Watershed definitions: We delineated primary watersheds as river basins that drain to the sea, based on the
‘major rivers’ stream network. Each primary watershed is therefore an area of land from which water drains
and converges to a single outlet point at the coast. Coastal catchments delineated by this process often
encompass multiple, adjacent finer-scale catchments, draining directly to the sea but without forming ‘major
rivers’ that reach the flow accumulation threshold of >24,000. To ensure the spatial predictors primarily
reflect the upstream area of any given focal point (and not distant areas along a coastline), we split any
coastal catchments larger than 600 km2 into catchments delineated with the ‘all rivers’ flow accumulation
threshold of 2,379. This gave a final set of 895 primary watersheds across Borneo, 564 of them in
Kalimantan (Indonesian Borneo).
We delineated subwatersheds within the primary watersheds, as the areas that drain to each stream segment
of the major rivers (2416 subwatersheds across Borneo, 1780 of them in Kalimantan).

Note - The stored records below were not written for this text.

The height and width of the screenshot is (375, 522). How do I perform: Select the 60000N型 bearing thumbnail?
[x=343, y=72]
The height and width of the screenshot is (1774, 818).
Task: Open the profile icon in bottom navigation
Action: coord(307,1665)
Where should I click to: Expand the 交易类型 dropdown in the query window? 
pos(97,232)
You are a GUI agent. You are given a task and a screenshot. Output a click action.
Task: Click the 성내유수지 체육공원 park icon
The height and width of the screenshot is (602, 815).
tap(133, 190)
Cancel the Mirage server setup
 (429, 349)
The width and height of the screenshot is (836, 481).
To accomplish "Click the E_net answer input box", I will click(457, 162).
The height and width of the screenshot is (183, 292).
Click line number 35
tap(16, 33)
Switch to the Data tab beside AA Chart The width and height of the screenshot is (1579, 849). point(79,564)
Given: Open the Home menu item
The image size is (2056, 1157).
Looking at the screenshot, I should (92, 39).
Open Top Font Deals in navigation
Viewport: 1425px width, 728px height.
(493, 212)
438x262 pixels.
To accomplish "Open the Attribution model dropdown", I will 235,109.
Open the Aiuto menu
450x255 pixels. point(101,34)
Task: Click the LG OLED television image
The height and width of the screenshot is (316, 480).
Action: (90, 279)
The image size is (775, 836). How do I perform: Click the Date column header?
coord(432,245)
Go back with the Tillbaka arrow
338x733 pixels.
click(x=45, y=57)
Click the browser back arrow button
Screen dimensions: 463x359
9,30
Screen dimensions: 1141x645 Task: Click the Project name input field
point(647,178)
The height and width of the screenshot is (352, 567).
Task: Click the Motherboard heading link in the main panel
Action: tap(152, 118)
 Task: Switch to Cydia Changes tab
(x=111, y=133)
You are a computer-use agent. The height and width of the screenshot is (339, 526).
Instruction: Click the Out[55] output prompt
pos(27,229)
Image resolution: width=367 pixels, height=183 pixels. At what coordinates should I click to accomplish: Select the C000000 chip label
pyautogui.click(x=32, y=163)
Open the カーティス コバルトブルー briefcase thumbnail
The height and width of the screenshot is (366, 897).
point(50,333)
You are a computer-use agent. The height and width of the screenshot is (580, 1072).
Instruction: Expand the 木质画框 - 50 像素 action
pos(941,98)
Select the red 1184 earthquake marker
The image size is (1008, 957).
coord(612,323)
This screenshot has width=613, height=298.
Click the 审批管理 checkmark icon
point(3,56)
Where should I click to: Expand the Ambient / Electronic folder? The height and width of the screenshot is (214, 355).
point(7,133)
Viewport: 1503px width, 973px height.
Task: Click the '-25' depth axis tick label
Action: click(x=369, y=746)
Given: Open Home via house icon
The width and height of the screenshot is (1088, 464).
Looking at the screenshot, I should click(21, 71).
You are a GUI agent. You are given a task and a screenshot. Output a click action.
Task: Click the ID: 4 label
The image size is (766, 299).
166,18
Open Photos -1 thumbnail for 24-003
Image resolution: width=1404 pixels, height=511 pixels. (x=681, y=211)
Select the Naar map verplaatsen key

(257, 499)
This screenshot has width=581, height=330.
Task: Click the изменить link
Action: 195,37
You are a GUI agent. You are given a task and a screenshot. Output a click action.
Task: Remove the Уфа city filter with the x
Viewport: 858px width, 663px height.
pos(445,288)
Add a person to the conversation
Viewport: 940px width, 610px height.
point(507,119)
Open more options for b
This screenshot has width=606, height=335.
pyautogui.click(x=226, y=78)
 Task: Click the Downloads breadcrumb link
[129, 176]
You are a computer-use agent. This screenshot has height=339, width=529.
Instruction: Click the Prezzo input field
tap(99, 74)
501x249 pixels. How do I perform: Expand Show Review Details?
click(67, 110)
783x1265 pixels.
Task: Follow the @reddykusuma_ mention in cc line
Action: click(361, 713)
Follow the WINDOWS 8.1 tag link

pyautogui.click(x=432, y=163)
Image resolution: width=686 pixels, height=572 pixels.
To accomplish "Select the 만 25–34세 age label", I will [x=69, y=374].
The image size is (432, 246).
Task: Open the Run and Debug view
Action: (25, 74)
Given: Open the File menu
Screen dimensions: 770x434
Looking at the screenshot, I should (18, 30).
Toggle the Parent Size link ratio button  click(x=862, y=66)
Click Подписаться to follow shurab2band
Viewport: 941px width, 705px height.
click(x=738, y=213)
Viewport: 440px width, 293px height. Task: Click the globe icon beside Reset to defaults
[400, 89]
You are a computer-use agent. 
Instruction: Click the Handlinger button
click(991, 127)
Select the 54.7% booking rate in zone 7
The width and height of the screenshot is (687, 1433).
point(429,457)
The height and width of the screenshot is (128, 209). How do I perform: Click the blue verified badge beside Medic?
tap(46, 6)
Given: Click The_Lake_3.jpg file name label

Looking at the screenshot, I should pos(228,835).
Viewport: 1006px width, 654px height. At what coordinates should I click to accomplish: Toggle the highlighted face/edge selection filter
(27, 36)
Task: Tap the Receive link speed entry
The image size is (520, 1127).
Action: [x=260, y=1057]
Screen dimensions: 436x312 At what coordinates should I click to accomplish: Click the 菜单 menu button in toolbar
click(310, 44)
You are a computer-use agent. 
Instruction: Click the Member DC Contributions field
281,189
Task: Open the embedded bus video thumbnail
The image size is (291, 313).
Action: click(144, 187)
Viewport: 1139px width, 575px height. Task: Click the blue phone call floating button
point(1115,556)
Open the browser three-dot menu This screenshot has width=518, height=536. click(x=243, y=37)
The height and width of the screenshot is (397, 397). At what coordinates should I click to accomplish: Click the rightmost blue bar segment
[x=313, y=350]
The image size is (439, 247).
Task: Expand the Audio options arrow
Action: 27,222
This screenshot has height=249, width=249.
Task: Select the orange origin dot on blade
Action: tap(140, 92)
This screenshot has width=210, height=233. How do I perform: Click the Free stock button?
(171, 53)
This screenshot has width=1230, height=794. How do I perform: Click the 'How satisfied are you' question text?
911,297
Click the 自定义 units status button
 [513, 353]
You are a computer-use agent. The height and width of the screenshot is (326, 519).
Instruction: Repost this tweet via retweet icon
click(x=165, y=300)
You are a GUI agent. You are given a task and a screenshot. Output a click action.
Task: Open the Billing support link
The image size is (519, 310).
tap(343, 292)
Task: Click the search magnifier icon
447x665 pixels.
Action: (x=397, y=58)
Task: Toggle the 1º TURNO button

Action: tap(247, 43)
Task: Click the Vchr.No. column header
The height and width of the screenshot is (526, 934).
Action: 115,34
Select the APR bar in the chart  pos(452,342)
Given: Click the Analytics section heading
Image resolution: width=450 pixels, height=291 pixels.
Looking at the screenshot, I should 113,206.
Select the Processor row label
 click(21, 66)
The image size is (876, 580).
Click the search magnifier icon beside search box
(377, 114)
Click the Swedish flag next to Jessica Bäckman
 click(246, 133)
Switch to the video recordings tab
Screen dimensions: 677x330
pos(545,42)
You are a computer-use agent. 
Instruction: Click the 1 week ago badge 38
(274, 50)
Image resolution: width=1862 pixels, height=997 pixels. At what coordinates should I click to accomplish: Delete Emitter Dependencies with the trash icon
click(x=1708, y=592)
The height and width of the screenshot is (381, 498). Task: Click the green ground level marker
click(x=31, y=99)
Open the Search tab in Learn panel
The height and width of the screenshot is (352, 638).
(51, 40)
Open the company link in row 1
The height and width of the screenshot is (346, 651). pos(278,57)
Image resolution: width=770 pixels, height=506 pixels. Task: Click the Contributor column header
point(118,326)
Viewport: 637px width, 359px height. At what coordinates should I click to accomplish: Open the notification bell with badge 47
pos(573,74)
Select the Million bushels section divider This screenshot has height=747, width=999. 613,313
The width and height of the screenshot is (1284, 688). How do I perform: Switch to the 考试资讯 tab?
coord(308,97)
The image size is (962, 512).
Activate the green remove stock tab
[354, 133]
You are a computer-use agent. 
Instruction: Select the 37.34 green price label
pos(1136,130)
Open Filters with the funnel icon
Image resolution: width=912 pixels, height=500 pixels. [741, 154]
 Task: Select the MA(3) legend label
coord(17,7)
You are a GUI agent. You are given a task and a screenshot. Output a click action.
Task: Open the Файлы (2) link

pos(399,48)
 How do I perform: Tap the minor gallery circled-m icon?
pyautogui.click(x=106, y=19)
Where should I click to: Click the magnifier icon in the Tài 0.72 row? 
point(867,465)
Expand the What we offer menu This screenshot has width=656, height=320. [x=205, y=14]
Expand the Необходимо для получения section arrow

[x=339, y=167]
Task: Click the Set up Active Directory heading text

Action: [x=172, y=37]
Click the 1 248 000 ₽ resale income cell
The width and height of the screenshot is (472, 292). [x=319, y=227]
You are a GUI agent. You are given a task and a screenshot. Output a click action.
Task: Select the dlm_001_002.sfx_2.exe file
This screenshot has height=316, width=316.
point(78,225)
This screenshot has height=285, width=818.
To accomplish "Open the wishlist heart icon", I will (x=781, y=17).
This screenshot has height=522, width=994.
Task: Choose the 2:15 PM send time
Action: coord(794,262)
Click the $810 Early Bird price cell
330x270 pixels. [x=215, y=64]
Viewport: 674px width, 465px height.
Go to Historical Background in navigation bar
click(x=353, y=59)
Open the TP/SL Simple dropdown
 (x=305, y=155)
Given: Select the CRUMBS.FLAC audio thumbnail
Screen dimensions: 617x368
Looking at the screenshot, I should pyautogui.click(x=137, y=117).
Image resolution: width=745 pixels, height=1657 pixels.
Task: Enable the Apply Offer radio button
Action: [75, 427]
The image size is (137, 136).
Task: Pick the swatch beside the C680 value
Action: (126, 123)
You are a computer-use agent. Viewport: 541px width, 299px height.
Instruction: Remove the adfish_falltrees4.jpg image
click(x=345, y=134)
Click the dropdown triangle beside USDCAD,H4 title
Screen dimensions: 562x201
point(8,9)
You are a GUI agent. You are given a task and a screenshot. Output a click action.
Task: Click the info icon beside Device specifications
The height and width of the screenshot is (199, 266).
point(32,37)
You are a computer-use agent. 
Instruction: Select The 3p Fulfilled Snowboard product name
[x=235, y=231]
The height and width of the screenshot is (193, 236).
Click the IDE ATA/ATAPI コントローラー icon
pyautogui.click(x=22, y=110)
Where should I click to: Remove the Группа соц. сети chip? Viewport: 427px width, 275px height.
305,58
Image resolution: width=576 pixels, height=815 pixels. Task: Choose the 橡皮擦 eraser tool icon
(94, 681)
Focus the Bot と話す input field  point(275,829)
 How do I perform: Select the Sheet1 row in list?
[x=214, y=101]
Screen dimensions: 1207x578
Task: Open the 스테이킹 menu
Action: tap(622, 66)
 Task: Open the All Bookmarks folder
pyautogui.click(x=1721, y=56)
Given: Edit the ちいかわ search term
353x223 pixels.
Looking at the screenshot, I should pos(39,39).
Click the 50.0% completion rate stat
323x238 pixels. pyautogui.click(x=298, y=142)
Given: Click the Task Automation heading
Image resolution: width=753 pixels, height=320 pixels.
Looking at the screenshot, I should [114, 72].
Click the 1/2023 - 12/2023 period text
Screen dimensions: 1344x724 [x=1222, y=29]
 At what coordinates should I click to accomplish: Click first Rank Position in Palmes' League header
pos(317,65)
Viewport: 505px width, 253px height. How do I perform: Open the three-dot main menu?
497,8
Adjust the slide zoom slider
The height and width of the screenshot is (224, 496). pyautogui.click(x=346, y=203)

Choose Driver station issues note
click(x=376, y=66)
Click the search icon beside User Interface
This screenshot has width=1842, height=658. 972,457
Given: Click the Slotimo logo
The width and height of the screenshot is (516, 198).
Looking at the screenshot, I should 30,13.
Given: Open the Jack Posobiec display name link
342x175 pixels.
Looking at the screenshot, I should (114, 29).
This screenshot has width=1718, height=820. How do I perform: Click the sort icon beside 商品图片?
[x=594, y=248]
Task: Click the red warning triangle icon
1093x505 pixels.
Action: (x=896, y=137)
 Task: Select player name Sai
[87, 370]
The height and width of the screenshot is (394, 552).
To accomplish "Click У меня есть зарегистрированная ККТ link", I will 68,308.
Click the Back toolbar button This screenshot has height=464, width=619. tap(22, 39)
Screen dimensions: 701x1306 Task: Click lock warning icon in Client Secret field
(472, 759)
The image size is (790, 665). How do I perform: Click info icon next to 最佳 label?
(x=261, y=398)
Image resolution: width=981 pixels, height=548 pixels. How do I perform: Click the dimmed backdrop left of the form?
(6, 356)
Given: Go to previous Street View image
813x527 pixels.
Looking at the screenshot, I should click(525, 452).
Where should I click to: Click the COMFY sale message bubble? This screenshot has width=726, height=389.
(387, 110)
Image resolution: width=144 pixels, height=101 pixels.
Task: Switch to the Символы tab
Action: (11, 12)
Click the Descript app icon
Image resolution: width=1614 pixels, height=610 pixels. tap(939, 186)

Each subwatershed
has its outlet at the junction of two major rivers, or the ocean. A ‘relative watershed’ defines the watershed
for any given location of interest, and consists of the subwatershed that contains the focal location, along
with any other subwatersheds that lie upstream (i.e. contribute to flow into the focal subwatershed). Relative
watersheds thus follow the nested structure of the river network.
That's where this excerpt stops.